Lances, épées et cimeterres. Une brigandine mêlant du rouge et du noir. Et certains portent des capes bien trop majestueuses… Pas de doute, ce sont des miliciens. Heureusement que ce sont des inquisiteurs qui nous traquaient, naguère.

— Où allez-vous ainsi ? demanda l’un d’eux, tâtant la hampe de sa lance.

— En quoi ça vous intéresse ? répliqua Sandena. Nous n’avons rien à dire à des miliciens, votre rôle est ailleurs !

— Pardonnez l’impertinence de mon amie, corrigea Audelio. Elle est aussi peu éloquente que bonne musicienne. Je m’appelle Audelio Duram, et je guide quelques compagnons dans le besoin.

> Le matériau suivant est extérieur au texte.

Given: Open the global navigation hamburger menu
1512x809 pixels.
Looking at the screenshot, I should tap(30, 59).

Le milicien en tête du cortège dressa un poing, opinant vers ses consœurs et confrères, avant de toiser chacun des membres du groupe. Audelio n’a pas vraiment rattrapé la situation… Il dévisagea Audelio en particulier, qui peina à garder la tête relevée face aux traits acariâtres de l’homme.

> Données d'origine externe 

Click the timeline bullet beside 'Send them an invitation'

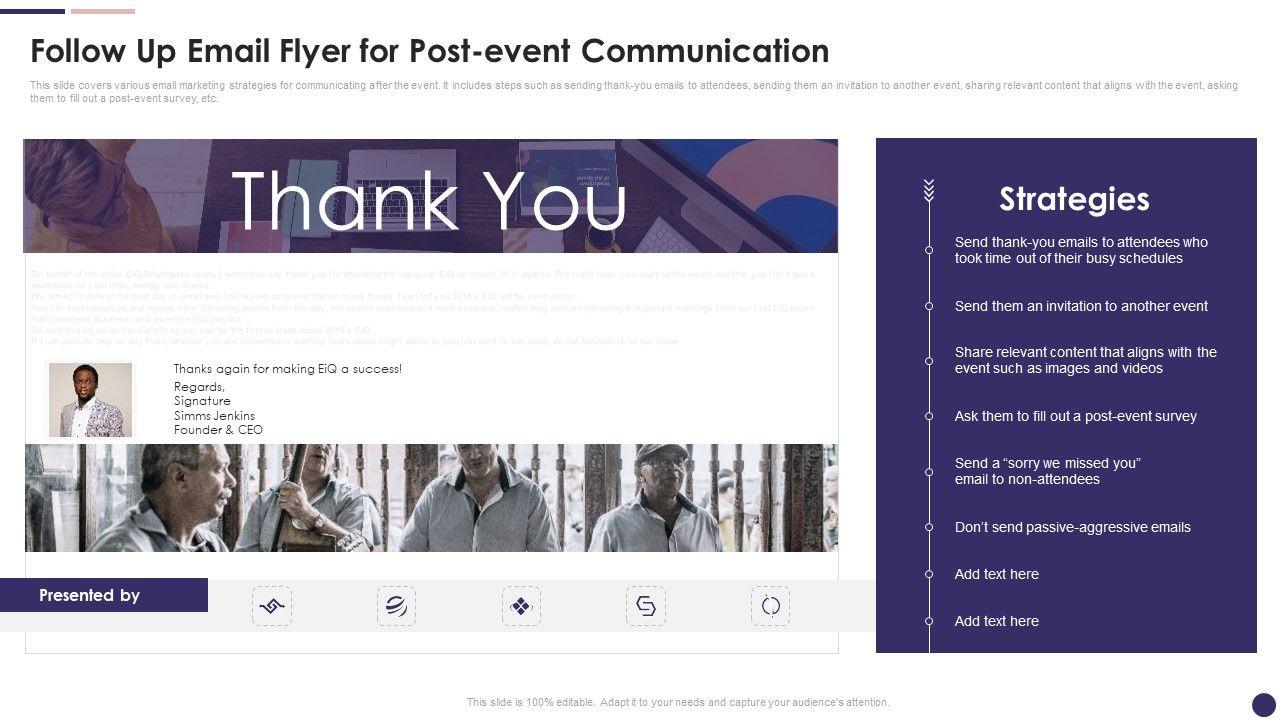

— Mais encore ? insista-t-il. Pas très précis, vous en conviendrez ! Nous sommes en zone de guerre, par ici. L’Enthelian mène l’offensive contre notre empire. Ce sera sans doute une question de semaines avant que ce pays dissident soit annexé. En attendant, vous avez sans doute croisé pas mal de réfugiés sur votre route… Voire des cadavres.

— Ce qui ne nous arrêtera pas, contesta Tréham. Nous marchons dans cette région en connaissance de cause.

— Et pour quelle raison ? Qu’est-ce qui vous intéresse dans cette direction ? La plupart des voyageurs vont dans la direction opposée ! La Belurdie n’est pas beaucoup plus sûr ! Partez au sud, ou vers les côtes, mais ne risquez pas tout sans bonne justification !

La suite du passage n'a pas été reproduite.